[Supplied records]

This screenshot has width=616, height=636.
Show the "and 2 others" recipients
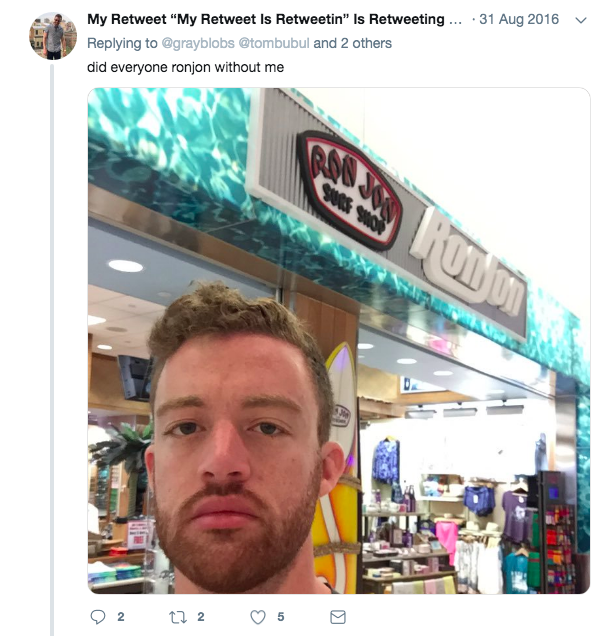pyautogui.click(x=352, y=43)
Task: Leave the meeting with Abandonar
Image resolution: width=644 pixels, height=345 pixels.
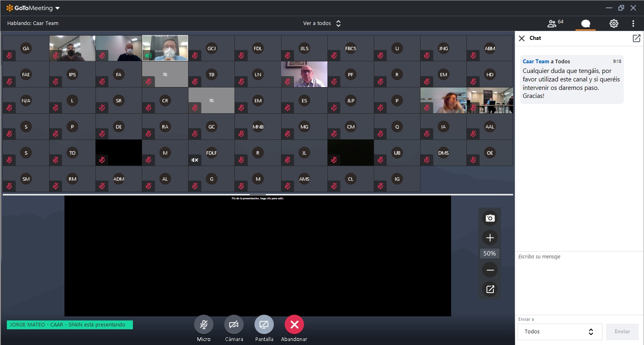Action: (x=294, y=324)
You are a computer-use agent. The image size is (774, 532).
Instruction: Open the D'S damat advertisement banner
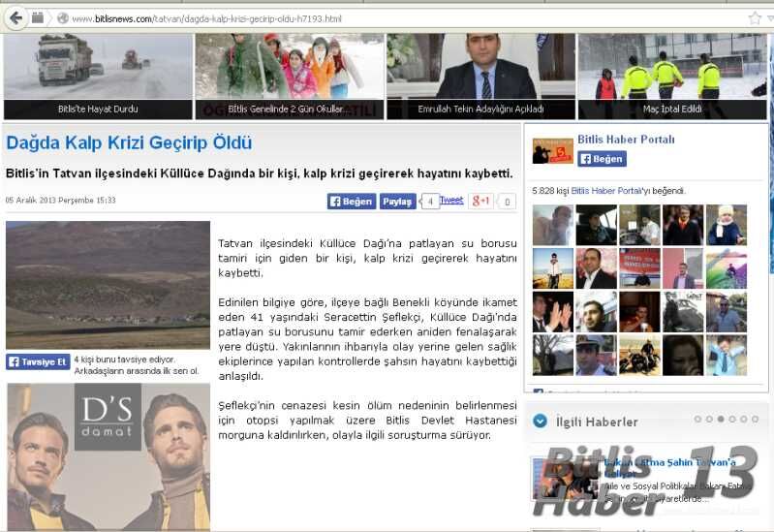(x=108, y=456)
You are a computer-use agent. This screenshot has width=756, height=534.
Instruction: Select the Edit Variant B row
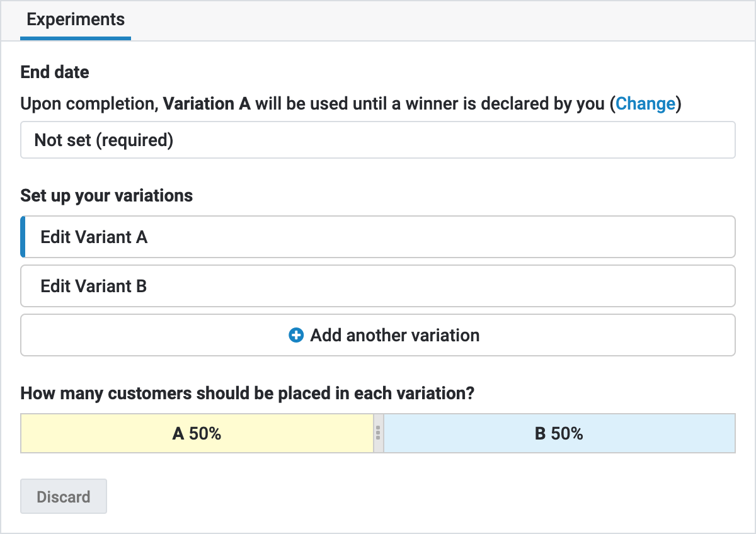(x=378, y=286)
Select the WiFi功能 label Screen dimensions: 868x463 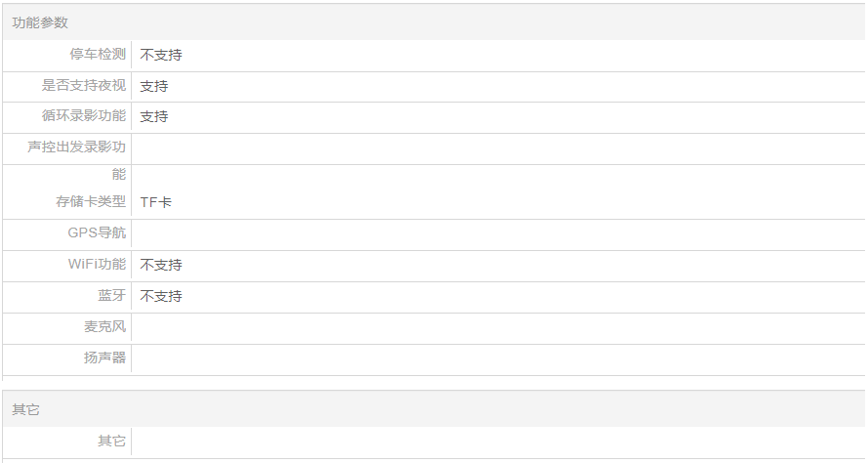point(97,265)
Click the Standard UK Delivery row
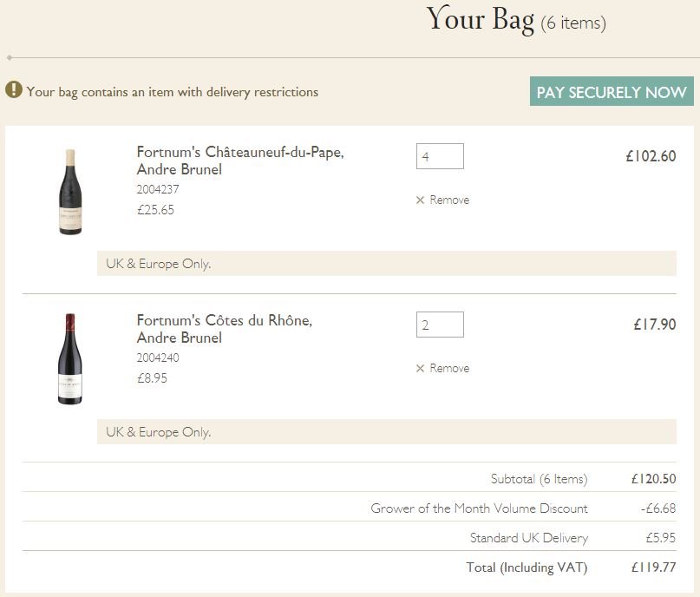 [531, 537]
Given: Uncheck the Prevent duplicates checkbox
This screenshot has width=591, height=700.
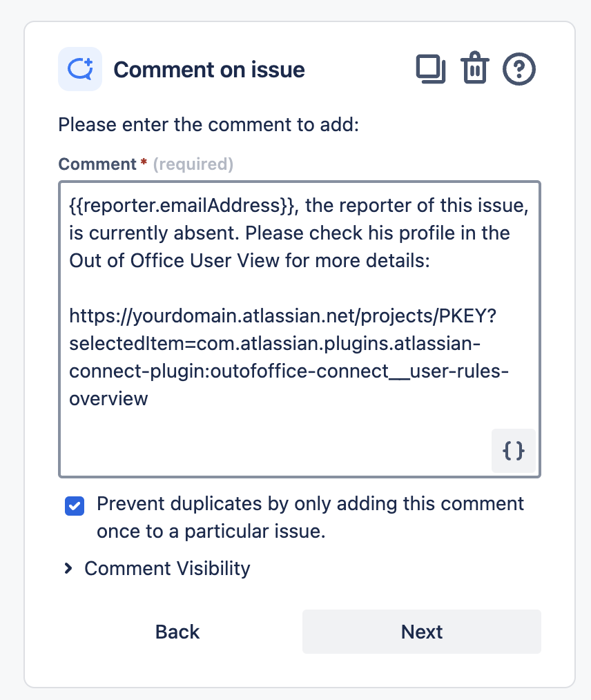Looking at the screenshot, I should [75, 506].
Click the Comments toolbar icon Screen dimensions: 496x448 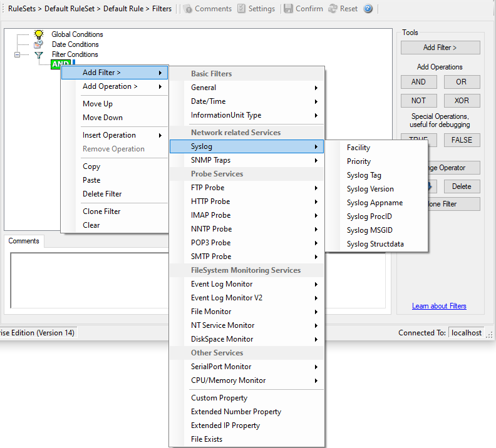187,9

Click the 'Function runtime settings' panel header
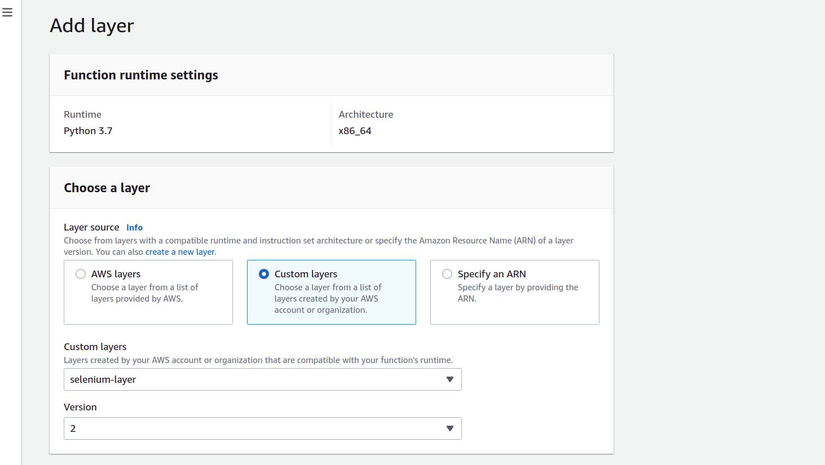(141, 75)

[What this task involves]
Search the entries for the word "computer" and gather every line where it appears.

[Expected output]
You are a computer-use agent. The image size is (774, 532).
You are a computer-use agent. This screenshot has width=756, height=534.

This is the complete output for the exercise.